In this community-based prospective cohort study, we found that both gestational diabetes and gestational impaired glucose tolerance were associated with an adverse metabolic profile at 3 years postpartum, independent of body mass index and parental history of diabetes.
Strengths of our study include its prospective assessment of gestational glucose tolerance and standardized assessment of three-year outcomes. Nevertheless, our results must be interpreted within the context of the study design. Our population was healthy, resulting in low rates of gestational diabetes and impaired glucose tolerance. Among the 91 women ages 30–39 for whom we had data on waist circumference, blood pressure, serum lipids and glucose, only 5 (5.5%, 95% CI 1.8–12.4%) met criteria for the metabolic syndrome, compared with 15% of women in this age range in the general US population(21
). In addition, the number of participants with fasting blood samples limited power to detect subtle differences among glucose tolerance groups, and we were not able to define metabolic syndrome in the full cohort. Further studies in larger populations will be needed to validate our findings. Nevertheless, our study size is comparable to several other studies that have assessed metabolic markers among postpartum women with a history of GDM(2
). We did not measure post-glucose load insulin or glucose in our population, and therefore we were unable to compare indices of glycemia, insulin sensitivity and beta-cell function. Nevertheless, our study included postpartum measures of adiponectin, which is highly correlated with beta cell dysfunction during pregnancy(23
) and with 2-h post OGTT in the postpartum period(24
Our results confirm and extend earlier work linking gestational glucose tolerance with an adverse maternal metabolic profile in later life. Several authors have reported an increased risk of impaired glucose tolerance and type 2 diabetes among women with abnormal glucose screening results in pregnancy in the setting of both normal OGTT(7
) and one abnormal GTT result (5
). Moreover, both IGT and GDM have been associated with the metabolic syndrome at 3 months postpartum(8
). Other authors have reported associations between GDM and markers of metabolic dysfunction after pregnancy. At a mean of 2 years postpartum, Costacou et al reported adverse associations between history of GDM (N=22) and waist circumference, hemoglobin A1c, and HOMA-IR, compared with women without a history of pregnancy complications (N=29)(22
). Heitritter et al similarly compared women with a GDM history (N=23) with normal controls (N=23) at a mean of 4 years postpartum. Women in the GDM group had higher diastolic blood pressure, mean arterial pressure, heart rate, fasting glucose, HOMA, triglycerides, CRP, IL-6, and PAI-1 and lower adiponectin than women in the control group.
No studies to our knowledge have measured associations between IGT and LDL, inflammatory markers or adipokines, or with other metabolic markers beyond 3 months postpartum.

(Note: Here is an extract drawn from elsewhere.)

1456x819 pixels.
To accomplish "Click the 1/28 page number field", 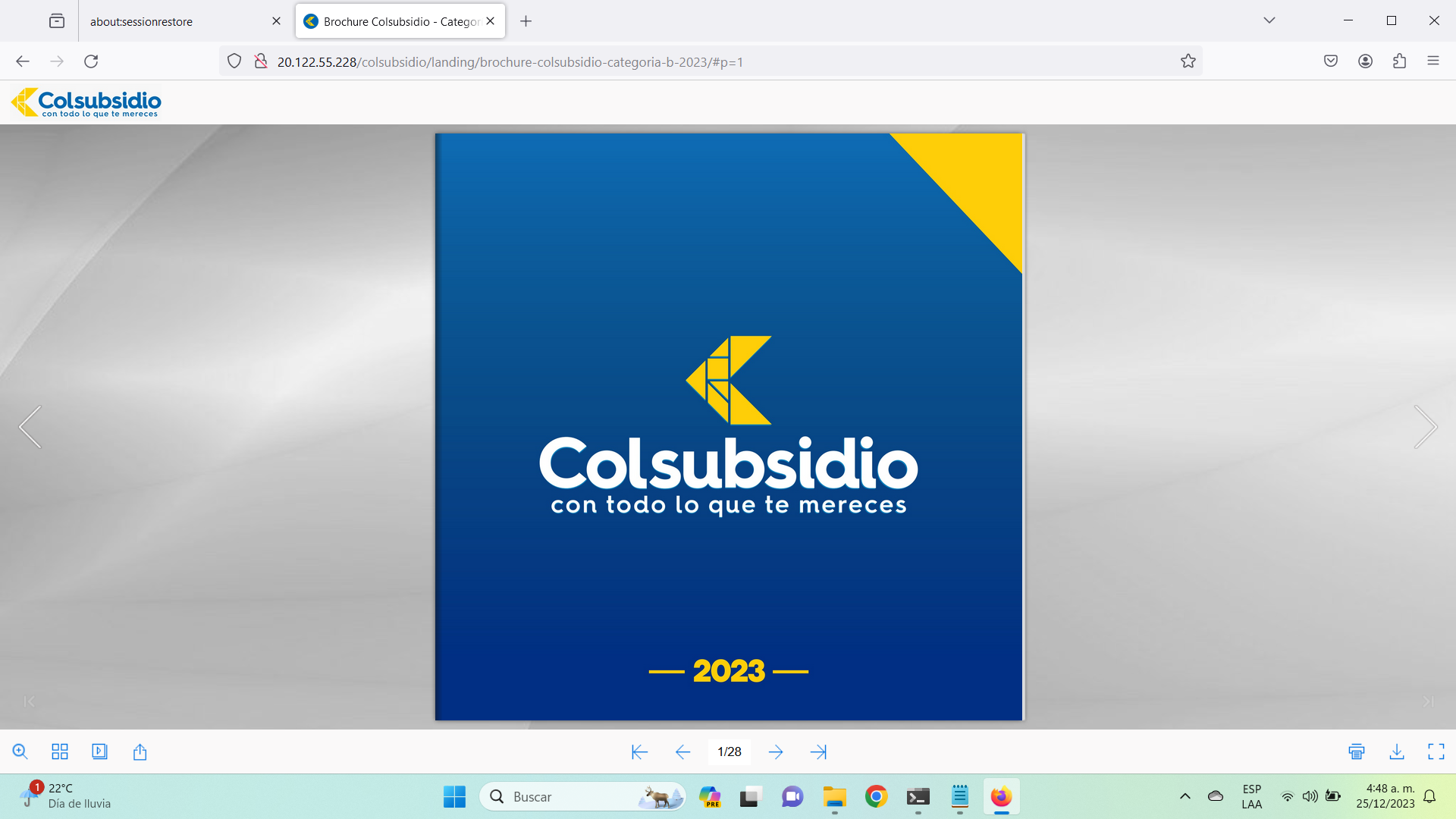I will pos(730,752).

We found that women with impaired glucose tolerance during pregnancy had elevations of triglycerides, hemoglobin A1c and CRP, as well as lower HDL, after adjustment for current body mass index and parental history of diabetes. Women with a history of GDM had triglyceride and HDL levels that were similar to those with IGT, but they had higher HOMA-IR and waist circumference, as well as lower adiponectin levels.

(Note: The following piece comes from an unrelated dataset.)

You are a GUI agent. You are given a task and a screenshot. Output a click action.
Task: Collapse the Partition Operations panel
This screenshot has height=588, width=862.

These adverse profiles of intermediate markers among women with pregnancy dysglycemia imply increased risk for cardiovascular disease, which is consistent with findings in a recent population-based cohort study (3
). In that study, compared with women who did not undergo glucose tolerance testing during pregnancy and therefore were presumed to have had normal glucose screening test results, women with both IGT and GDM were more likely to experience cardiovascular events (IGT OR 1.19, 95% CI 1.02–1.39; GDM OR 1.66, 95% CI 1.30–2.13).
Compared with women with normal glucose testing during pregnancy, we found that women with a history of gestational glucose intolerance had unfavorable markers of glucose and lipid homeostasis and inflammation. These findings persisted with adjustment for current body mass index, suggesting that normal or overweight women with a history of IGT may be at risk for metabolic dysfunction at 3 years postpartum. These women may therefore benefit from dietary changes, physical activity, and/or screening for metabolic syndrome. Current guidelines recommend screening women with a history of GDM for type 2 diabetes(26
In conclusion, in a prospective study of maternal and infant health, we found that maternal gestational glucose intolerance and gestational diabetes were both associated with adverse metabolic profile at 3 years postpartum, independent of other clinical risk factors.